2009 Updates To The Children’s Health Insurance Program Legislation Contained In The Original Chairman’s Mark
A New Effort to Get Kids the Health Care They Need
The 2009 Chairman’s Mark to renew and improve the Children’s Health Insurance Program (CHIP) combines the best elements of two CHIP bills passed by Congress in 2007. In 2007, HR 976 was the first bicameral, bipartisan agreement to renew and improve CHIP. HR 3963 was subsequent compromise legislation crafted in an effort to move CHIP reauthorization forward after a presidential veto of HR 976 was sustained.
The 2009 Chairman’s Mark on CHIP generally reflects HR 976 as agreed to by the Senate and the House in September 2007. However, updates have been made to respond to new Congressional Budget Office scores, and to retain key bipartisan elements of HR 3963. Information on notable differences from HR 976 as passed in 2007 follows here:
New Dates of Authorization
- The Chairman’s Mark reauthorizes an improved Children’s Health Insurance Program for four and a half years, through September 30, 2013.
- 2007 legislation contained a five-year reauthorization. The Chairman’s Mark changes the duration of authorization to harmonize CHIP authorization with the fiscal year.
New Cost Estimates from the Congressional Budget Office
- The Chairman’s Mark has a score of $31.5 billion over four and a half years. The bill remains fully funded with an increase in tobacco taxes.
New Coverage Estimates from the Congressional Budget Office
- The Congressional Budget Office estimates that the proposal will preserve CHIP coverage for 6.7 million children currently covered, and that an additional 3.9 million uninsured, low-income children will receive coverage.
Elements Retained from HR 3963 (2007)
- States may send an applicant’s name and Social Security number to the Social Security Administration (SSA) to evaluate citizenship for purposes of CHIP enrollment. If SSA records indicate that the applicant’s information is inconsistent with citizenship, then the applicant will be required to provide the state with additional documentation to confirm eligibility just as required under the current law citizenship documentation requirements. The citizenship documentation requirement in 2007’s HR 3963 for modified requirements first included in HR 976 to be more consistent with SSA’s processes.

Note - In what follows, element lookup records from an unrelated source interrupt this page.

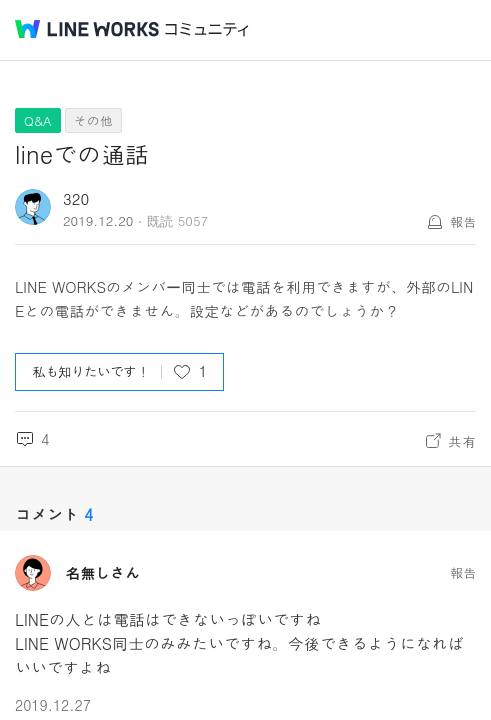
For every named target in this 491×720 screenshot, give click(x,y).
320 (76, 198)
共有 (462, 441)
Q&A (38, 120)
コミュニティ (207, 29)
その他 (93, 120)
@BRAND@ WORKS (87, 29)
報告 (463, 221)
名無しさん (102, 573)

- States may receive “bonus” payments for enrolling additional uninsured children in Medicaid only. This proposal in 2007’s HR 3963 limited the scope of bonuspayments that HR 976 originally allowed for new enrollments in CHIP as well. The change reflected Congressional Budget Office estimates that the bonuses would most effectively focus enrollment efforts on the lowest-income children if targeted toward Medicaid coverage.
- As added in HR 3963, states will be able to count offering premium assistance – subsidies to help families purchase available private coverage for children, rather than enrolling them in CHIP – as one of the policies they may implement to qualify for bonus payments.-Coverage for childless adults reflects the policy in HR 3963, which ends funding for childless adult coverage in CHIP within one year.
- Nothing in the CHIP reauthorization act allows federal funding to be spent on illegal aliens, as clarified in HR 3963.
Further Changes
- Changes to bonus structure will make the larger of two levels of bonus payments (15 percent and 62.5 percent) available to states once Medicaid enrollment levels reach 10 percent above target, rather than three percent in 2007 legislation.
- The proposed tax on roll-your-own tobacco corrects a miscalculation in the 2007 bills. Other slight revisions to tobacco tax increases have also been made.